Stored data entries:
※ ※ ※

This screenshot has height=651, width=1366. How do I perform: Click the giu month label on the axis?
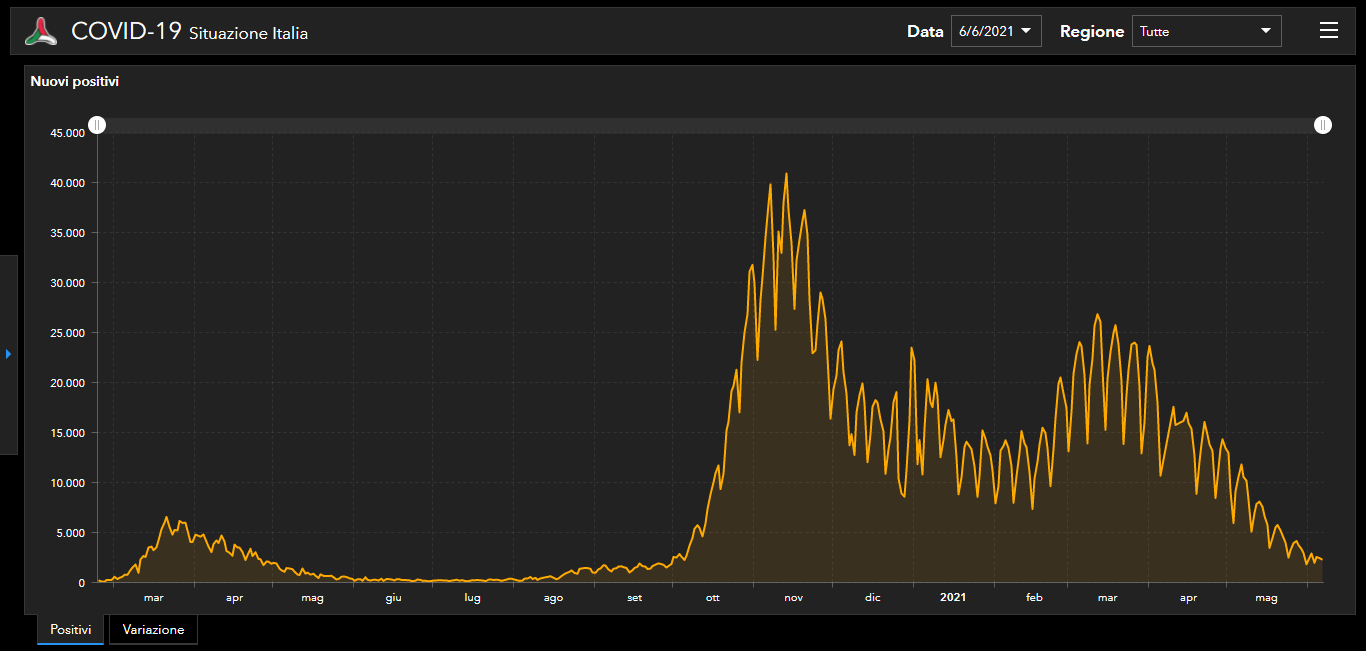click(393, 598)
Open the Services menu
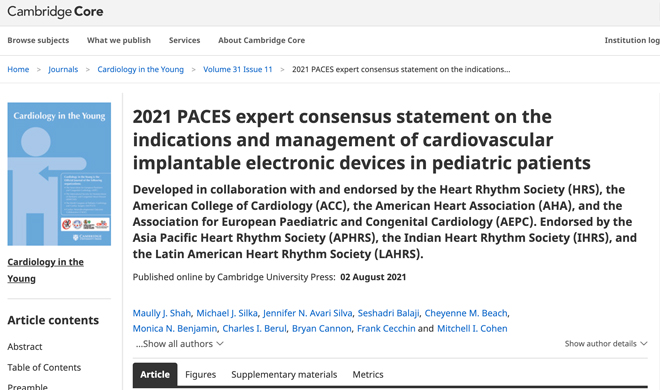Image resolution: width=660 pixels, height=390 pixels. pyautogui.click(x=184, y=40)
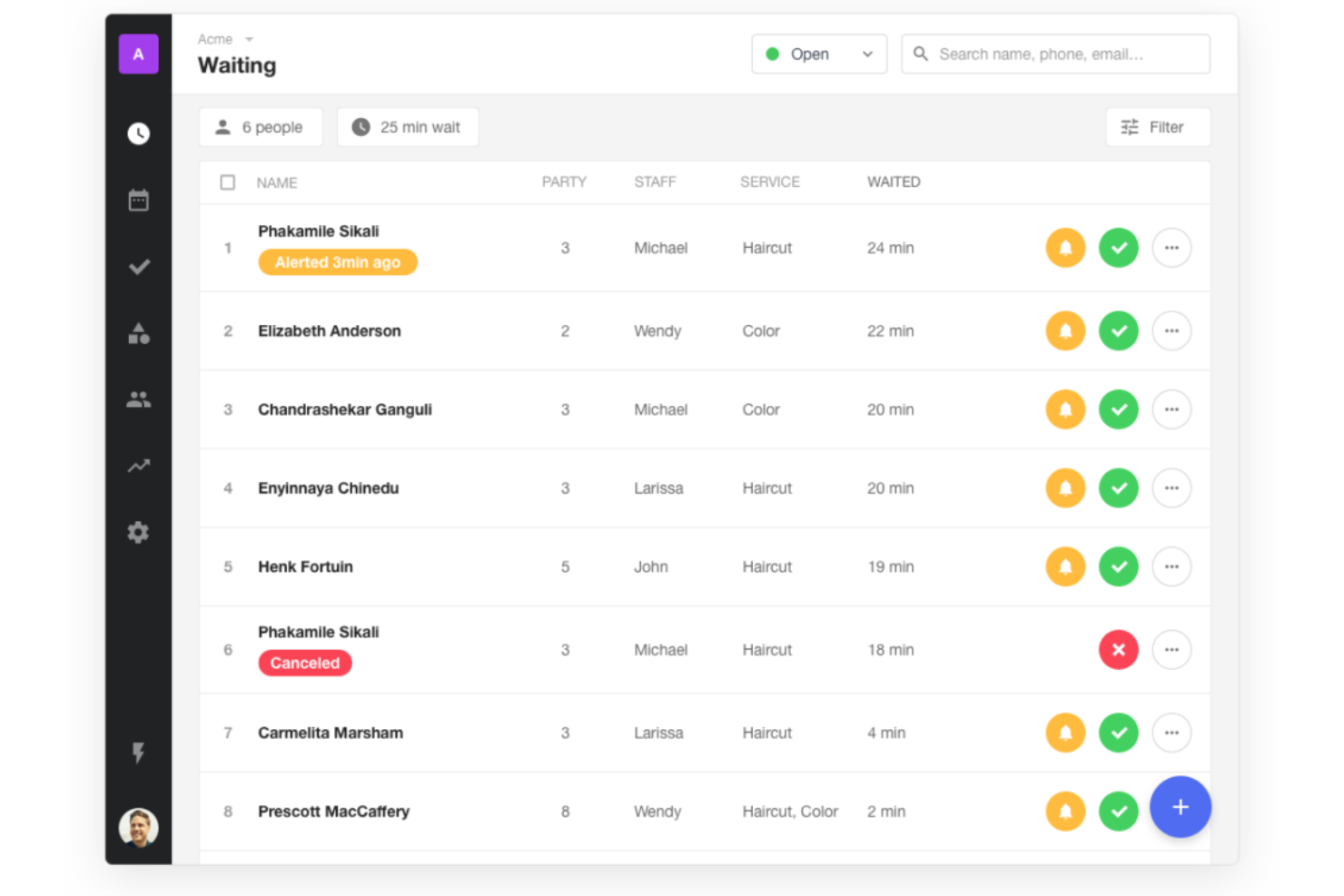Image resolution: width=1344 pixels, height=896 pixels.
Task: Select the waitlist clock icon in sidebar
Action: coord(138,133)
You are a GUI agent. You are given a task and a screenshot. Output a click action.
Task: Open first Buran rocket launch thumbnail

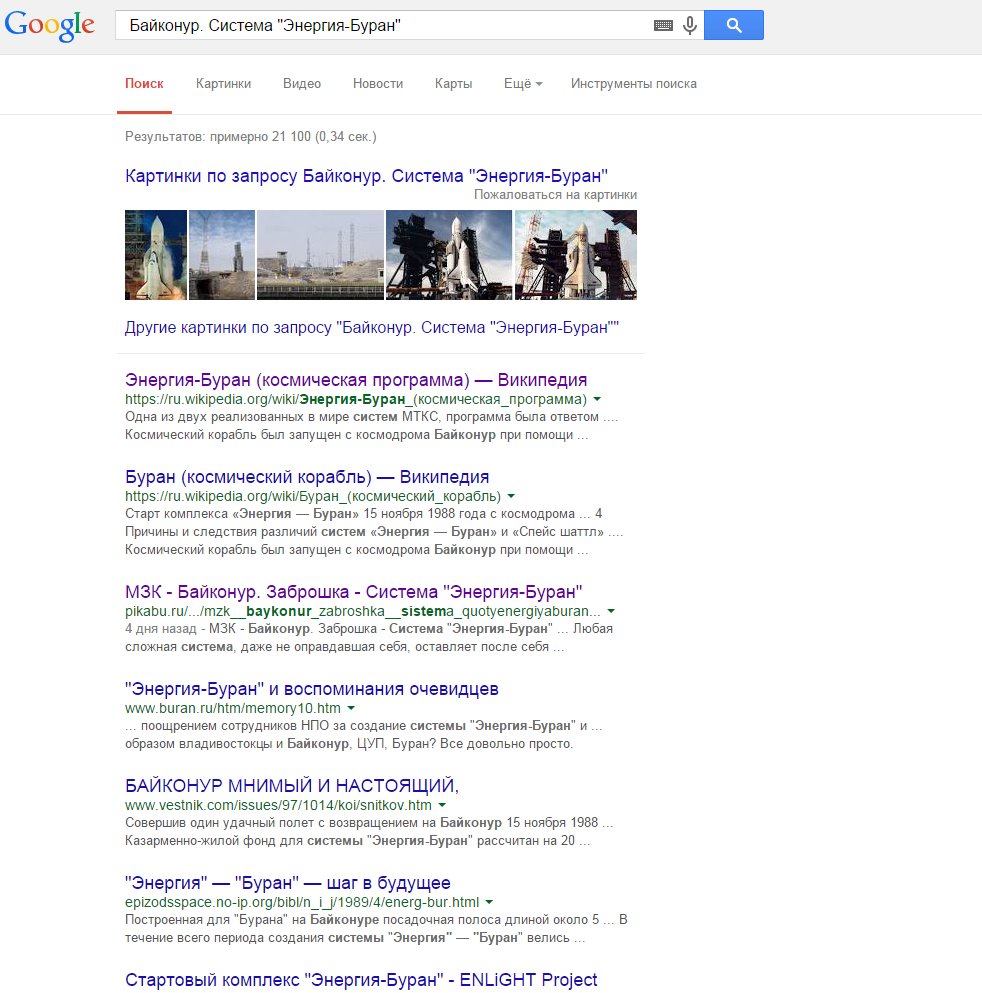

※ ※ ※

__About this exercise__:
Drop the pictures and reproduce the rest of the data above exactly.

__Answer space__:
This screenshot has height=651, width=1366. How do I perform: Click the giu month label on the axis?
click(393, 598)
Open the Services menu
Image resolution: width=660 pixels, height=390 pixels. pyautogui.click(x=184, y=40)
Image resolution: width=1344 pixels, height=896 pixels.
Task: Select the waitlist clock icon in sidebar
Action: coord(138,133)
You are a GUI agent. You are given a task and a screenshot. Output a click action.
Task: Open first Buran rocket launch thumbnail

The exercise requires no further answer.